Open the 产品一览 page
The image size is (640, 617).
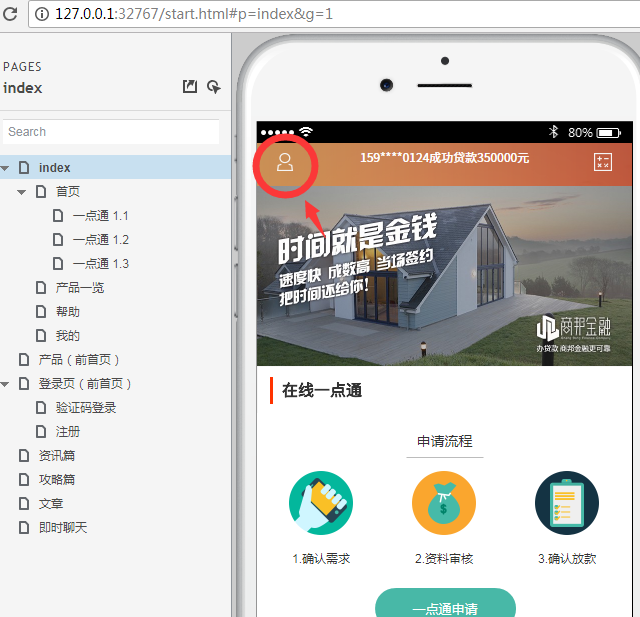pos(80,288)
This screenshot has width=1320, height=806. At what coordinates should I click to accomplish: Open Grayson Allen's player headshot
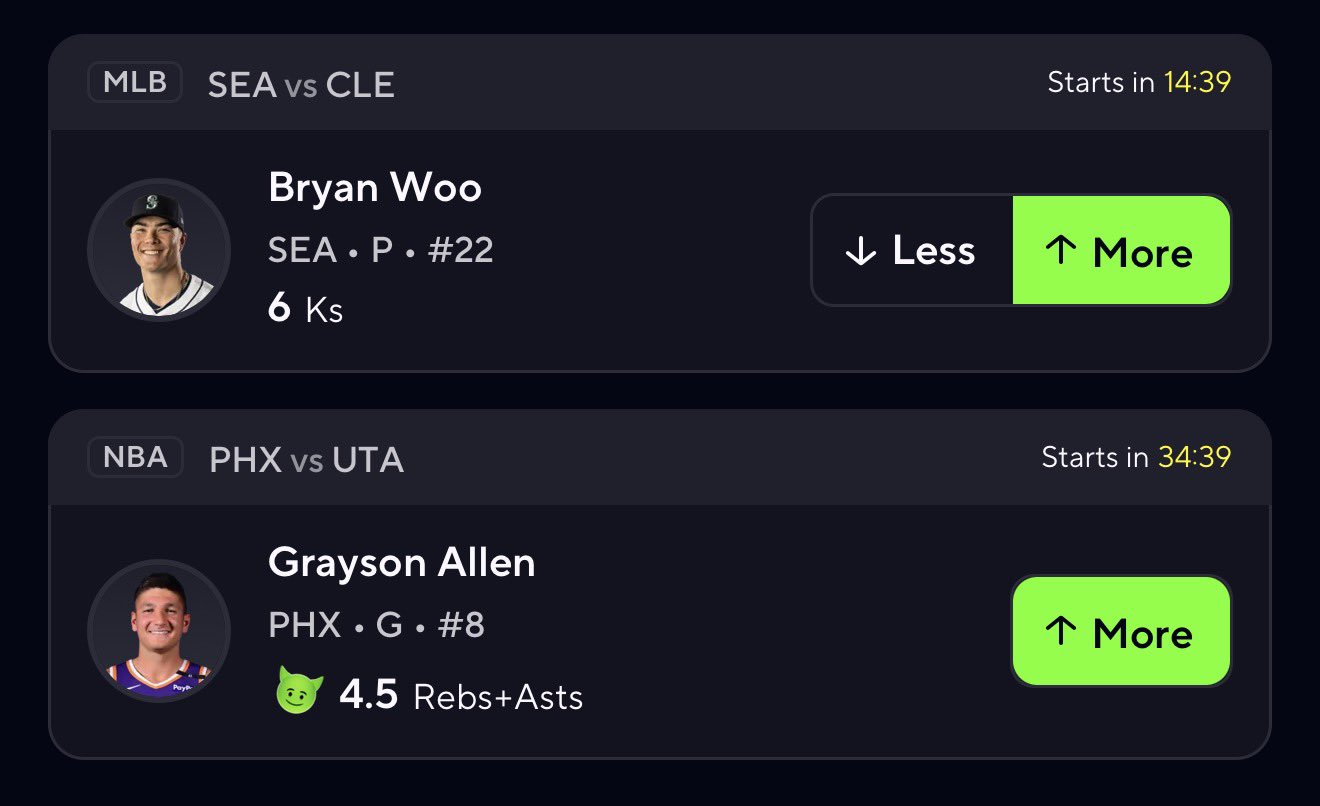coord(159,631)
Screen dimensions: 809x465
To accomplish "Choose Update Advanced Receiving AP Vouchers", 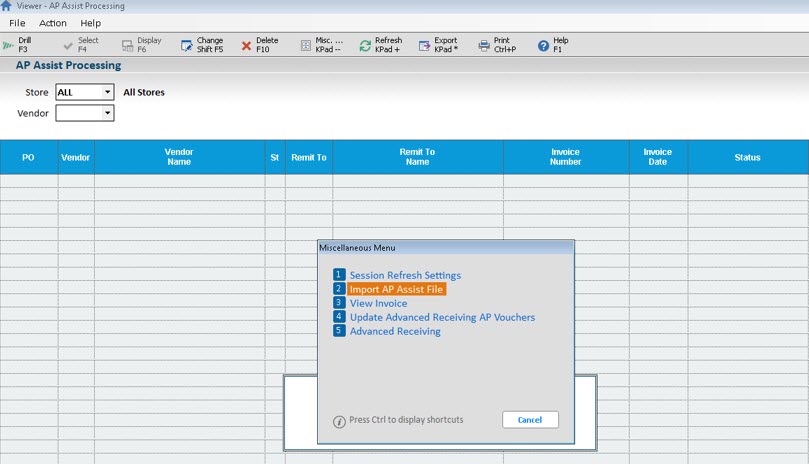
--------------------
» Problem requirements: Line by line, write out the material above exactly, with no images.

» Output:
Open the 产品一览 page
The image size is (640, 617).
pos(80,288)
This screenshot has width=1320, height=806. At what coordinates should I click to accomplish: Open Grayson Allen's player headshot
coord(159,631)
Screen dimensions: 809x465
To accomplish "Choose Update Advanced Receiving AP Vouchers", 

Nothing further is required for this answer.